Les négociations avec les États-Unis sont en train de diviser le régime iranien
L’Assemblée des experts a publié une déclaration rare et critique à l'égard des négociations menées avec Washington. L’article Les négociations avec les États-Unis sont en train de diviser le régime iranien est apparu en premier sur Le Grand Continent..
L’Assemblée des experts, un organe clé de la République islamique d’Iran composé de 88 religieux élus pour huit ans, a publié une déclaration rare et critique le 28 juin 2026. Cette institution, habituellement discrète et unie, a été divisée par les négociations en cours avec les États-Unis. Soixante de ses membres, représentant les deux tiers, ont signé un texte en dix points mettant en garde contre toute violation des « lignes rouges » fixées par le Guide suprême, Mojtaba Khamenei. Ce document appelle notamment à punir Donald Trump et Benyamin Netanyahou pour l’assassinat d’Ali Khamenei, décédé le 28 février 2026, et à exclure la question nucléaire des discussions avec Washington. Cette prise de position publique est exceptionnelle, car l’Assemblée des experts intervient rarement dans la vie politique et a toujours affiché une unanimité sans faille jusqu’à présent.

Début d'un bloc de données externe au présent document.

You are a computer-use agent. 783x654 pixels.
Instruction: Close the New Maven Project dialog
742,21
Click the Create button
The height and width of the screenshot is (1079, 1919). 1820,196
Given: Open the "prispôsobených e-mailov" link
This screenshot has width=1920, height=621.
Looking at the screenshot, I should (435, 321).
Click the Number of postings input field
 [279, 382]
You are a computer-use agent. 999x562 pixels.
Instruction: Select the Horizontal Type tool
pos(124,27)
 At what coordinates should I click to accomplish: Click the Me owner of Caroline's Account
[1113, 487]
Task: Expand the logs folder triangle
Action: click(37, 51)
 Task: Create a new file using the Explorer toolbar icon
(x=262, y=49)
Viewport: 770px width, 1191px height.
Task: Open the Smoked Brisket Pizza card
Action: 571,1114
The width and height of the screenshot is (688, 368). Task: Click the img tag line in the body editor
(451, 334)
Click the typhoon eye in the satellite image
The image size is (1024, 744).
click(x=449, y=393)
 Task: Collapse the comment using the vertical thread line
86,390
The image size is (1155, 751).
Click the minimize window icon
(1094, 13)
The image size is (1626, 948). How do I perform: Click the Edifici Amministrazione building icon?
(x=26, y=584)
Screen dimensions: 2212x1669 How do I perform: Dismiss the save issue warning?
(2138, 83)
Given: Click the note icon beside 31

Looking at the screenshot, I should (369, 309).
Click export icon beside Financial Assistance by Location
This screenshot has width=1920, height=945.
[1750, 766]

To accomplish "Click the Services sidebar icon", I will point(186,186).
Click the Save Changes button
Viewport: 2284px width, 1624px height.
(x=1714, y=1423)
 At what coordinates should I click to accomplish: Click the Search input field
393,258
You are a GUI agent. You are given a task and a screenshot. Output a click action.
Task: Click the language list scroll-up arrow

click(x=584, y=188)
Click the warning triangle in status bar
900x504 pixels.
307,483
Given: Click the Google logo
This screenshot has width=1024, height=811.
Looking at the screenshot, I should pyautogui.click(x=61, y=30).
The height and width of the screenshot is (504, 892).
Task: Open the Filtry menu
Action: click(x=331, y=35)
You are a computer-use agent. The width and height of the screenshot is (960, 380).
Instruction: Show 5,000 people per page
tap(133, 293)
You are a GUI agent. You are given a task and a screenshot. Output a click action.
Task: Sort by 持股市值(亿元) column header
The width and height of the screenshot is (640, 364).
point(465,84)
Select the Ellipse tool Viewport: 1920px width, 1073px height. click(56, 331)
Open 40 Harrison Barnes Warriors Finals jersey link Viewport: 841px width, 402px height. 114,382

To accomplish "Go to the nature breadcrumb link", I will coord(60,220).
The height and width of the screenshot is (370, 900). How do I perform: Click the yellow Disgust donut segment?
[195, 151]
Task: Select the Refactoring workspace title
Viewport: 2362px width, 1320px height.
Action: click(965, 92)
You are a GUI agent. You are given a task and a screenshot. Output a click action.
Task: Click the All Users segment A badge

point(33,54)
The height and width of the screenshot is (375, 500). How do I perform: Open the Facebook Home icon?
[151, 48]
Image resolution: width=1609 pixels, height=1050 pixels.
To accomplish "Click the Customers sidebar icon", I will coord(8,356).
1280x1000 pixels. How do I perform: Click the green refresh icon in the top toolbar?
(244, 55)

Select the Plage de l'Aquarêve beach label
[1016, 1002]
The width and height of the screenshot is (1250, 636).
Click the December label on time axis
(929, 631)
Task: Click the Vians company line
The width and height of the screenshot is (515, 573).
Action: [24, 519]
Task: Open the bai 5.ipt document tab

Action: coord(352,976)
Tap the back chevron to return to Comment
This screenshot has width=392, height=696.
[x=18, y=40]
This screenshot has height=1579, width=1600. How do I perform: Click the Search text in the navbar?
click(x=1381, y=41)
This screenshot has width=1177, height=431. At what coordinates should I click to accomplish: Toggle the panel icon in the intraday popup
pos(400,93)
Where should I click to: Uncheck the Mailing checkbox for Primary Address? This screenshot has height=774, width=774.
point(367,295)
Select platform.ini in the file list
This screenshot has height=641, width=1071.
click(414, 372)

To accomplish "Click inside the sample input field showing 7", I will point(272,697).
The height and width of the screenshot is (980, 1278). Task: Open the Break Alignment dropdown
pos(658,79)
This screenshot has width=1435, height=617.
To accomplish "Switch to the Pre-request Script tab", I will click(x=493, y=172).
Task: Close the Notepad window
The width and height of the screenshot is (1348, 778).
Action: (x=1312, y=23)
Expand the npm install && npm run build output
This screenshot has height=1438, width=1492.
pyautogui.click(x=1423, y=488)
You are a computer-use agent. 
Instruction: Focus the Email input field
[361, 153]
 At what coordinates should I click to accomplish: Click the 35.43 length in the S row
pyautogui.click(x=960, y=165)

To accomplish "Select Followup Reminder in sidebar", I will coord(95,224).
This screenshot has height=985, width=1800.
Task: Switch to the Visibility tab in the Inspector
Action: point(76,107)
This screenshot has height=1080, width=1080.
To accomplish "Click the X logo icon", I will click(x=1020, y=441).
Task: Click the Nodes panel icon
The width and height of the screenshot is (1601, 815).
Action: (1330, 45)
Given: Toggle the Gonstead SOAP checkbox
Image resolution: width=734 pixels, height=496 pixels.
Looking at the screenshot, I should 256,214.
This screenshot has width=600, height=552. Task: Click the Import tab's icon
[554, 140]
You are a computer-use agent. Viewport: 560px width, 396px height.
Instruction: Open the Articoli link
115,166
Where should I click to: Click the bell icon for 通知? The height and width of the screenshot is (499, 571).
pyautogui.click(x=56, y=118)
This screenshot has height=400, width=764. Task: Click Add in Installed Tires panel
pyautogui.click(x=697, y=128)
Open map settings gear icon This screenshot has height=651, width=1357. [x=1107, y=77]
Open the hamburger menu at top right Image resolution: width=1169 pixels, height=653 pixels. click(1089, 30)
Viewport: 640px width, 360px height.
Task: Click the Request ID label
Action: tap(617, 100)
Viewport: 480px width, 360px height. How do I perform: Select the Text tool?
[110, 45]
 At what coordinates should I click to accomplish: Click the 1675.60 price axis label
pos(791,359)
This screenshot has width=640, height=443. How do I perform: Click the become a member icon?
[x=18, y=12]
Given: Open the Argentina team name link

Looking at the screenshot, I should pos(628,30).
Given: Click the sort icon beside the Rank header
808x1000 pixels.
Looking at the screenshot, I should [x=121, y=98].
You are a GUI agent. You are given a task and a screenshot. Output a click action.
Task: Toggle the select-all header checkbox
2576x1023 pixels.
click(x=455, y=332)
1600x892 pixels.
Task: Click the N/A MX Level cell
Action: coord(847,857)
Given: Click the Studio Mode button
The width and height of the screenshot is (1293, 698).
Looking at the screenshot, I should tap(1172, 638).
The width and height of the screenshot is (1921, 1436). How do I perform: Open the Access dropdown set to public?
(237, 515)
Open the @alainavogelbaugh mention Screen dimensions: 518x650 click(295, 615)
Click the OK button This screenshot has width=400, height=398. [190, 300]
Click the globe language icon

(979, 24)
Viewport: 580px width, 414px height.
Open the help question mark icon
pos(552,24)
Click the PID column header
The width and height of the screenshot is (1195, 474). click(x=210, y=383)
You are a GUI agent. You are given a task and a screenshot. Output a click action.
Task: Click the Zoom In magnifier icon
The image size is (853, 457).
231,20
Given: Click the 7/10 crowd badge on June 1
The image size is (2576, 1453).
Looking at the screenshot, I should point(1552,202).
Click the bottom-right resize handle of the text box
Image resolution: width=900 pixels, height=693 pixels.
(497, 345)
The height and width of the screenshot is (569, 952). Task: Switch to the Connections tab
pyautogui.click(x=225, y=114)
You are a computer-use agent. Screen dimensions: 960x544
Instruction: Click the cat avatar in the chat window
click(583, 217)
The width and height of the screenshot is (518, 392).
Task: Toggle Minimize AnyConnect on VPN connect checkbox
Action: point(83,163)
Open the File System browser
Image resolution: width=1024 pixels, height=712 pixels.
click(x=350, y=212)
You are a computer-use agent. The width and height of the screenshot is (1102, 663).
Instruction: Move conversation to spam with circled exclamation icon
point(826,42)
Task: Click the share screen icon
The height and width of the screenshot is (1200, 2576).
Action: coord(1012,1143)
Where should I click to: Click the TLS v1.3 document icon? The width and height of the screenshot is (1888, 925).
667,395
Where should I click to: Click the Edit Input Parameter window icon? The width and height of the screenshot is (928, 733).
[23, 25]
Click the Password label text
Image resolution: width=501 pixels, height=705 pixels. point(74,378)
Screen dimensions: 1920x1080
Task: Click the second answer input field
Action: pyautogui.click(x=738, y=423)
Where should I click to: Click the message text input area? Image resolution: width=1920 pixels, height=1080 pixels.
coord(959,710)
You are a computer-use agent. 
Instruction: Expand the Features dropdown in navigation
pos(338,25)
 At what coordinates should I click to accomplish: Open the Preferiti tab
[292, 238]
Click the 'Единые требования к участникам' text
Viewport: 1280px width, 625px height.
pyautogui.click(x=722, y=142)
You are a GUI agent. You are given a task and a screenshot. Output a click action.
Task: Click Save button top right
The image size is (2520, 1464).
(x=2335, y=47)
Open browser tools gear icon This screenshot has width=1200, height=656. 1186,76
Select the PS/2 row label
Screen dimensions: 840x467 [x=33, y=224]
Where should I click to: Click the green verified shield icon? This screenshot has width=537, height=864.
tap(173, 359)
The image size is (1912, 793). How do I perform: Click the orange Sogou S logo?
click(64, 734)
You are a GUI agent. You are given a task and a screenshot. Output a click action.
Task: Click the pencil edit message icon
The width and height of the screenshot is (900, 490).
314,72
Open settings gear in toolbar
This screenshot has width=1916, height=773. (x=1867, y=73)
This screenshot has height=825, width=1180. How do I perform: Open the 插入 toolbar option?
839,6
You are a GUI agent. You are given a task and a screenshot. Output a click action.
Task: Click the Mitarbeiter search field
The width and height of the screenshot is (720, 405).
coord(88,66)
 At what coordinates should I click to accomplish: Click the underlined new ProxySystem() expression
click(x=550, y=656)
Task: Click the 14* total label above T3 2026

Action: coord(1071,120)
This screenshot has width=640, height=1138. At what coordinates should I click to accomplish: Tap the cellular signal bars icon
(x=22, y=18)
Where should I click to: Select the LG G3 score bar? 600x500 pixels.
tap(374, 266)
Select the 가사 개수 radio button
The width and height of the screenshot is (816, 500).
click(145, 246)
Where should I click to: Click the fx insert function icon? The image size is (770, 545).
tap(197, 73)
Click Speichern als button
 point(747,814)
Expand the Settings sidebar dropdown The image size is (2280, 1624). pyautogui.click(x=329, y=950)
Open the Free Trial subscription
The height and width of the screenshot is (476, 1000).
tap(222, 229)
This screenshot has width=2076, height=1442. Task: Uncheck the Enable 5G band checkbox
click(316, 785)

Les divisions au sein du régime iranien sont apparues après la mort d’Ali Khamenei et l’élection de son fils, Mojtaba Khamenei, comme nouveau Guide suprême. Ce dernier n’a obtenu le soutien que de 50 des 88 membres de l’Assemblée des experts, révélant des tensions internes. Trois des sept membres du conseil d’administration de l’Assemblée, dont le deuxième vice-président Alireza Arafi et le deuxième secrétaire Mohsen Araki, ont signé la déclaration critique. En revanche, le président et le vice-président, Mohammad Ali Movahedi Kermani et Hashem Hosseini Bushehri, ne l’ont pas signée. Cette fracture se reflète aussi dans les positions des hauts responsables : le ministre des Affaires étrangères, Abbas Araghchi, et le président du Parlement, Mohammed Qalibaf, qui mènent les négociations avec les États-Unis, sont la cible de critiques publiques. Des slogans hostiles, comme « Mort à Araghchi » ou « Mort à quiconque fait des compromis », ont été scandés lors de rassemblements à Téhéran.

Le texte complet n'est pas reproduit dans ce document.